Activities,  Attractions,  Laos

COPE Rehabilitation Centre – Vientiane, Laos

COPE Museum
Cost
Free

A tuk-tuk will cost about 50,000 kip each way from the centre of the city. We hired a motorbike for 24 hours for 60,000 kip and rode to COPE.

What
A FREE museum where you can learn about ‘The Secret War’ that America conducted against Laos a few decades ago. You also learn about the type of bombs that still remain in the country, hindering economic progress, and read/watch/listen to stories about people who have lost limbs and livelihoods thanks to these horrible bombs.

Where
Boulevard Khouvieng, Vientiane, Laos

View COPE Visitor Centre in a larger map

Comments
We first visited COPE in Vientiane a couple of months ago. It’s a really awesome project that helps Laotians who have been affected by unexploded ordinance (known as UXO) bombs or born with a physical disability such as missing limbs or clubfoot. The center makes prosthetic limbs and has a rehabilitation center to assist with mobility. They also have a nice little museum, free to the public, to educate people about the bombs that affected Laos during the Vietnam War, and that still affect Laotians today.

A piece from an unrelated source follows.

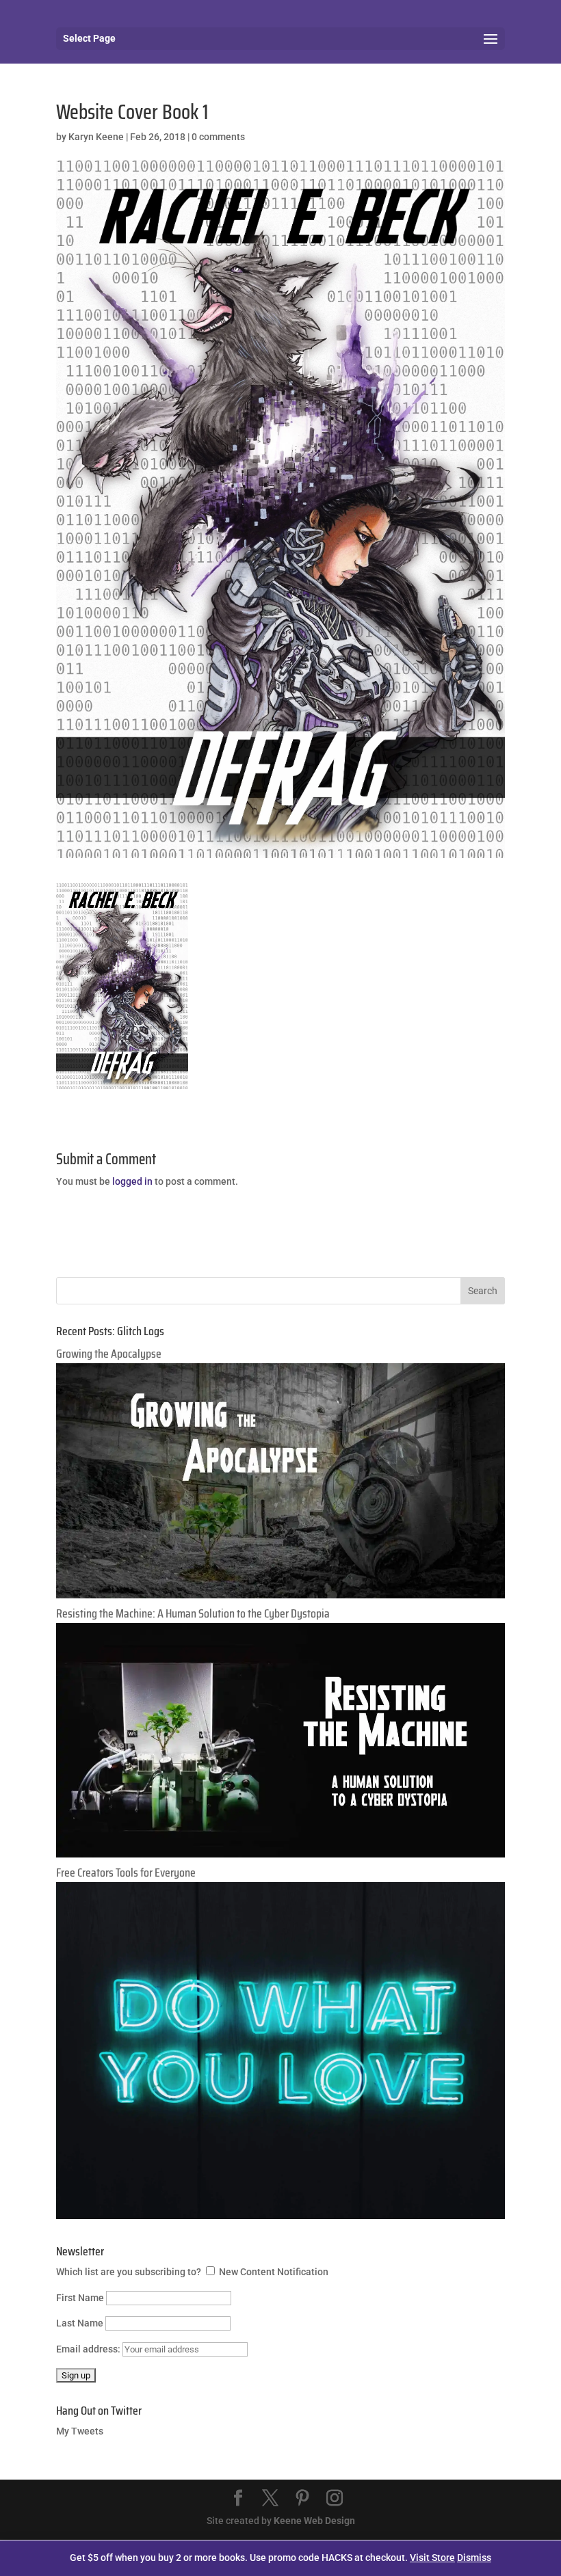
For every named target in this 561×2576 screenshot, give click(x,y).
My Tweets (79, 2431)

During the Vietnam War, the Americans defied the International Agreement on the Neutrality of Laos that they signed in 1962 in Geneva, and bombed Laos consistently for NINE YEARS in an effort to block North Vietnam from sending supplies to South Vietnam using the famed Ho Chi Minh Road. Despite Laos being a ‘neutral country,’ American secretly bombed the country in fear of communism, and even today millions of unexploded bombs remain. In the rice fields, the jungles, in the villages, along the roads etc. The bombs that were mainly used were ‘cluster bombs,’ a large container that would fall apart in the air and release thousands of ‘bombies’ that looked like a tennis ball but were built with gunpowder and hundreds of steel ball bearings that exploded when spun a certain way. Researchers estimate somewhere between 10-30% of these bombs didn’t explode on impact during the war, so these are the ones that remain on the ground in Laos, continuing to maim and kill children, and farmers plowing their fields.

Really sad considering this ‘Secret War’ against Laos was not even known for years after, and despite efforts to clear the country of bombs, something like 70 million unexploded bombs are still estimated to remain in the rural areas. Millions!!! The museum was very informative, and it explained that a lot of people in rural villages will risk their lives to find these bombs and pull them apart to either use the gunpowder inside or to sell the scrap metal. A trade that is very profitable for these poor villagers.

There were examples of everyday household tools that were made from UXO scrap metal, from spoons, pots, stoves, troughs, supports for houses, anything you can think of, the locals have already made considering they have been living with these bombs in their backyards for decades. We saw a few spoons made from UXO metal on sale at night markets in Luang Prabang, but the museum is against tourists purchasing these, as it encourages sellers to continue buying them from the villagers who will continue to put their lives at risk!

Anyway, we decided to come back, two months on, as we remembered that we didn’t have time to watch the free documentaries last time. We chose to watch an Australian Broadcasting production called Bomb Harvest, and a Canadian production from 2001 called Bombies.

Bomb Harvest followed an Australian ex-solider who now lives in Laos and helps clear UXOs by training locals. Despite the appalling subject matter, the main dude, Laith Stevens, was humorous and entertaining to both his students and the camera. Really informative and thought provoking at times. Especially the re-enactments involving Lao children.

Bombies was an earlier production and the footage was very dated, though still informative. The main purpose of this film was to highlight that Bombies are still being made, and still being used today in war torn countries! It got quite political and emotional at times with interviews with various people affected by the situation; the founder of MAG (Mines Advisory Group) and co-laureate of the 1997 Nobel Peace prize, Rae McGrat, an interview with journalist, Fred Branfman, who discovered that secrets bombs were being dropped in Laos, an interview with the late Marv Davidov, who for decades had been campaigning against bomb manufacturing company, Honeywell, and an interview with an American pilot who dropped bombs and later returned to Laos to supply medical supplies. There were some opinions expressed in the film that America does have some sort of responsibility to help clear the bombs in Laos in order for the country to develop.

Most confronting was the story of the Laotian man whose family hid in a cave with 200 other people for three years. When he returned from hunting one day, he realised that the cave had been bombed. The Americans fired four bombs into the cave, three missed but the last exploded inside killing everyone inside including this man’s wife and children. Even now, decades on, he still finds bone fragments coming out of the soil when he returns to pay his respects to the dead.

COPE is a very good way to spend an afternoon in Vientiane. It’s completely free, has a store where you can buy locally made knick-knacks, a small cinema room where you can choose a doco, and a well thought out museum with some very confronting photos and items. It also has very cold air-conditioning if you need to get away from the heat. I wouldn’t recommend it to very young children, but children over ten years old would probably understand the situation and get more out of it.